[Information]

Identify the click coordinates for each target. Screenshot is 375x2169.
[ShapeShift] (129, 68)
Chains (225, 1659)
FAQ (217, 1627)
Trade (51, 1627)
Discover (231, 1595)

[/Information]

**Directions for this task:**
Word for word, return the entire set of entries.

**Problem solution:**
Identify the click coordinates for each target. Screenshot is 375x2169.
[ShapeShift] (129, 68)
Chains (225, 1659)
FAQ (217, 1627)
Trade (51, 1627)
Discover (231, 1595)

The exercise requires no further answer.